BACKGROUND: An increasing number of Web- and app-based tools for health promotion are being developed at the moment. The ambition is generally to reach out to a larger part of the population and to help users improve their lifestyle and develop healthier habits, and thereby improve their health status. However, the positive effects are generally modest. To understand why the effects are modest, further investigation into the participants' experiences and the social aspects of using Web- and app-based health promotion tools is needed.

OBJECTIVE: The objectives of this study were to investigate the motivation behind taking part in and using a Web- and app-based health promotion tool (SoSu-life) at the workplace and to explore the participants' experiences with using the tool.

METHODS: Qualitative interviews with 26 participants who participated in a 38-week randomized controlled trial of a workplace Web- and app-based tool for health promotion were conducted.

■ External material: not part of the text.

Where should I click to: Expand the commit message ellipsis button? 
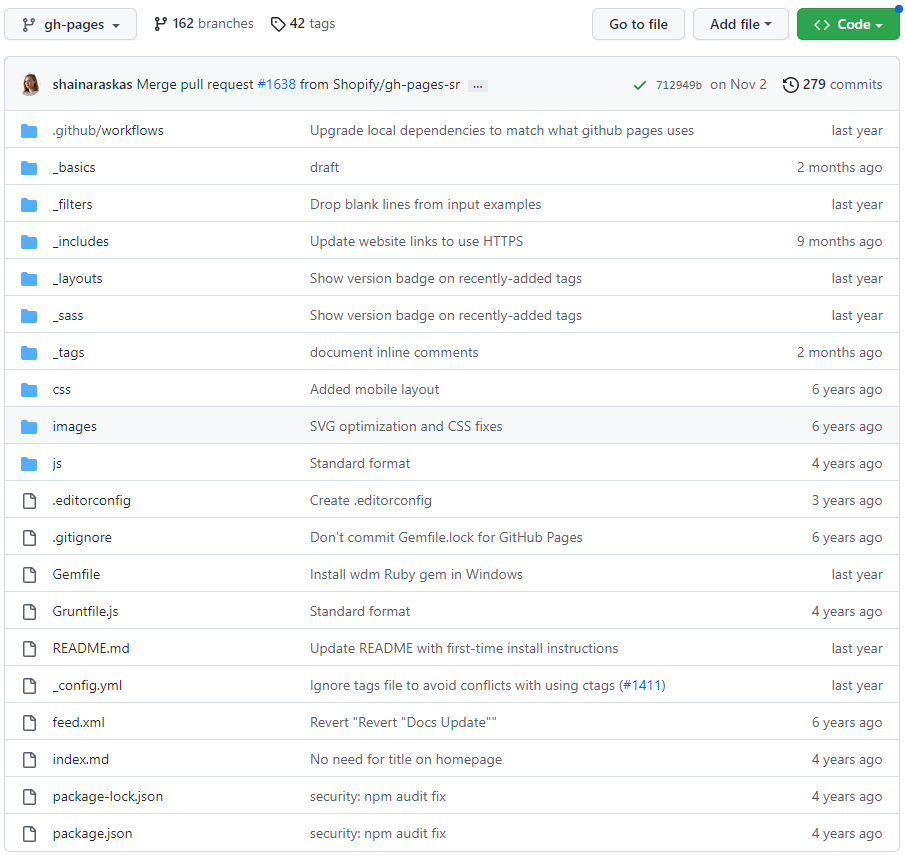click(x=478, y=85)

Data were supplemented with tracking the frequency of use. The basic features of the tool investigated in the trial were self-reporting of diet and exercise, personalized feedback, suggestions for activities and programs, practical tips and tricks, and a series of social features designed to support and build interactions among the participants at the workplace.

RESULTS: The respondents reported typically one of the two reasons for signing up to participate in the study: either a personal wish to attain some health benefits or the more social reason that participants did not want to miss out on the social interaction with colleagues. Peer pressure from colleagues had made some participants to sign up even though they did not believe they had an unhealthy behavior. Of the total of 355 participants in the intervention group, 203 (57.2%) left the intervention before it ended. Of the remaining participants, most did not use the tool after the competition at the end of the initial 16-week period. The actual number of active users of the tool throughout the whole intervention period was low; however, the participants reported that lifestyle habits became a topic of conversation.

CONCLUSIONS: A tool that addresses group interactions at workplaces appears to initiate peer pressure, which helped recruitment for participation. However, active participation was low. A social change was indicated, allowing for more interaction among colleagues around healthy lifestyle issues. Future and more long-term studies are needed to determine whether such social changes could lead to sustained improvements of health.